Jensen Shannon Distance

The Jensen Shannon Distance is the last and the complex algorithm used inside sugaroid bot. The equation for finding Jensen Shannon Distance is not directly used within

\[\begin{split}D(M || Q) = \sum M(i) \log \frac {M(i)}{Q(i)} \\ JSD (M || Q) = \frac 12 \sum (\log \frac {M(i)}{\frac12M(i) + Q(i)}) + \log(\frac{Q(i)}{\frac 12 M(i) + Q(i)}))\end{split}\]

This being a complex and CPU intensive process, is handled systematically by a Natural Language Processing library with Industrial Processing support, viz, SpaCy. The SpaCy library handles this effectively by loading data from en_core_web_sm and en_core_web_lg

The difference between sm and lg is that, en_core_web_sm is collection of all the word in the dictionary with vectors only and weighs 7.5 MB. The en_core_web_lg weighs 880 MB, and has data for tensors too.
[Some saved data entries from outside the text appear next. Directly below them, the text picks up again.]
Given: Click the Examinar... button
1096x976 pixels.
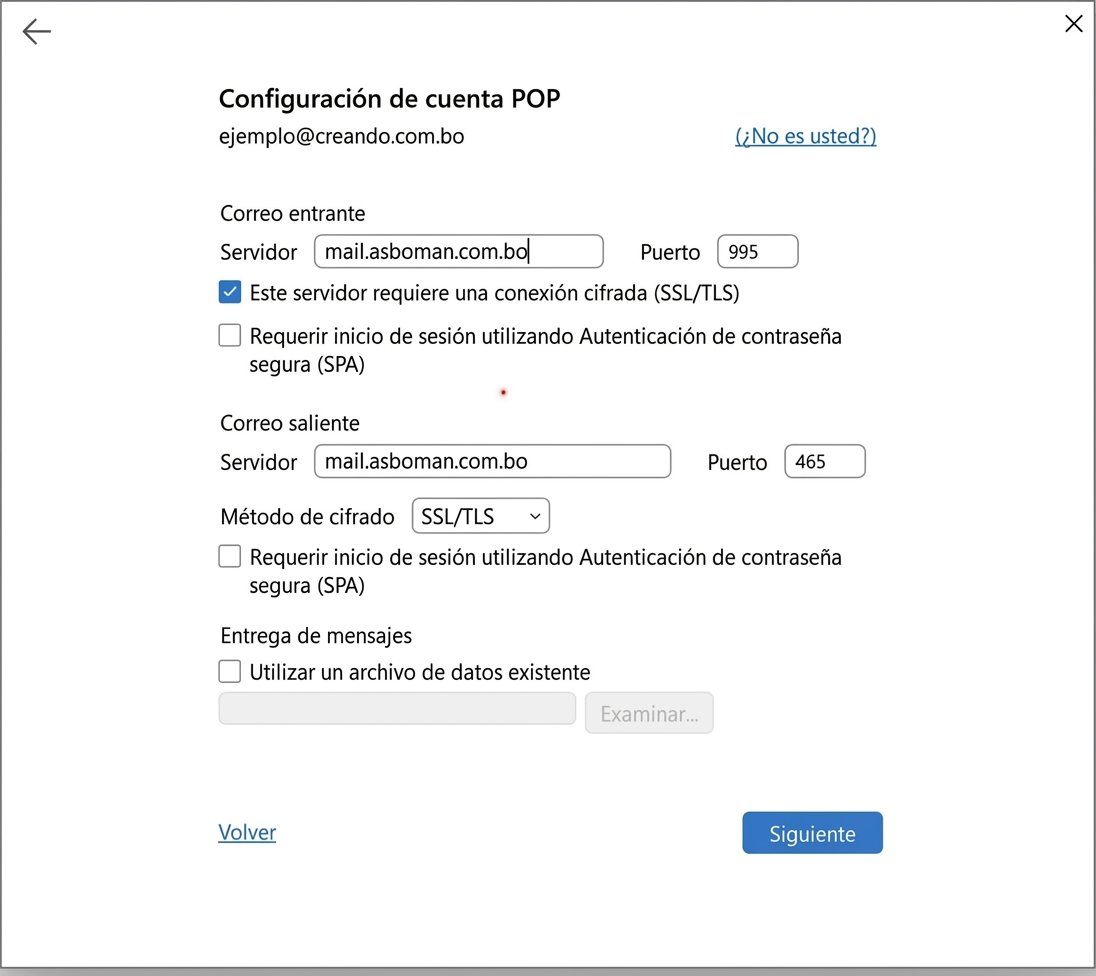Looking at the screenshot, I should [649, 713].
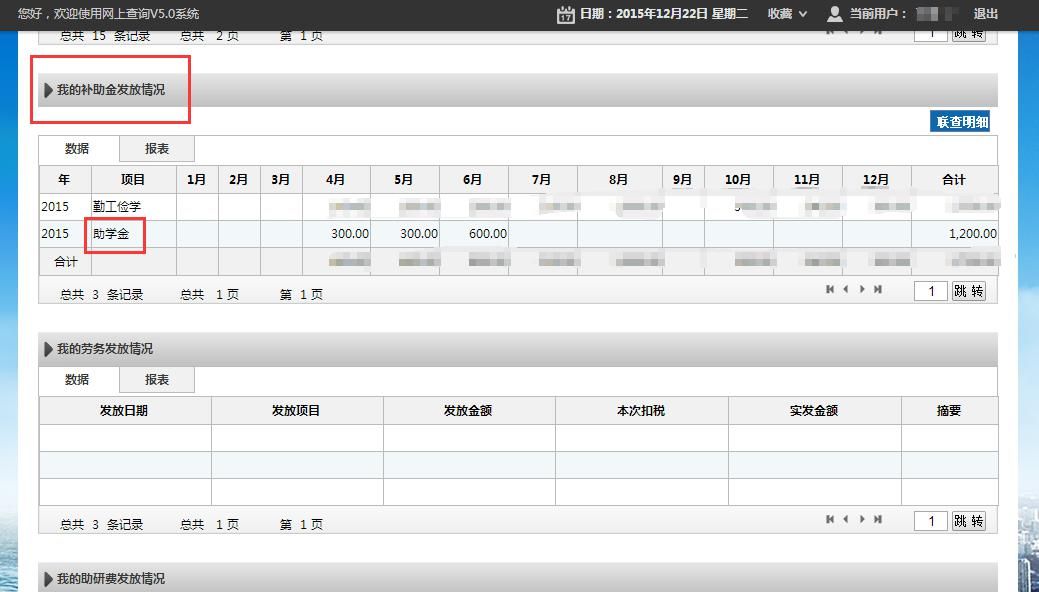Screen dimensions: 1039x592
Task: Click page number field under 劳务发放 table
Action: coord(930,521)
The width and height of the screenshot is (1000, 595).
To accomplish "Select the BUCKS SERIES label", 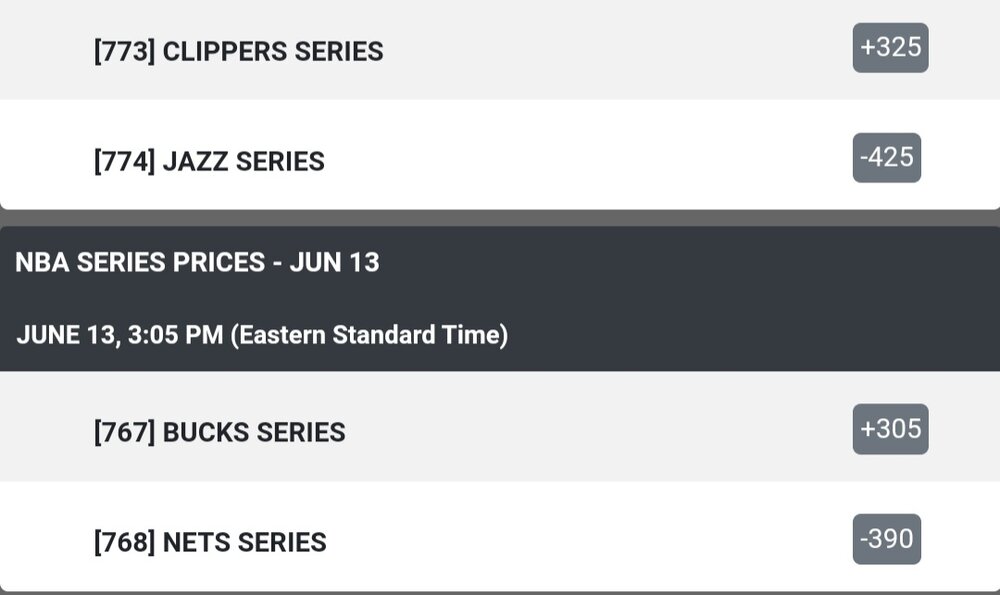I will 254,432.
This dataset is more efficient because, the data so obtained has tensor data and this helps to correctly measure Jensen Shannon Distance.

The JSD is internally implemented in an nlp object called LanguageProcessor and handles most of the complex conversations inside sugaroid.brain.utils.LanguageProcessor is a signed class with two methods tokenize and similarity The similarity method return the resultant net vector displacement of the given vectors.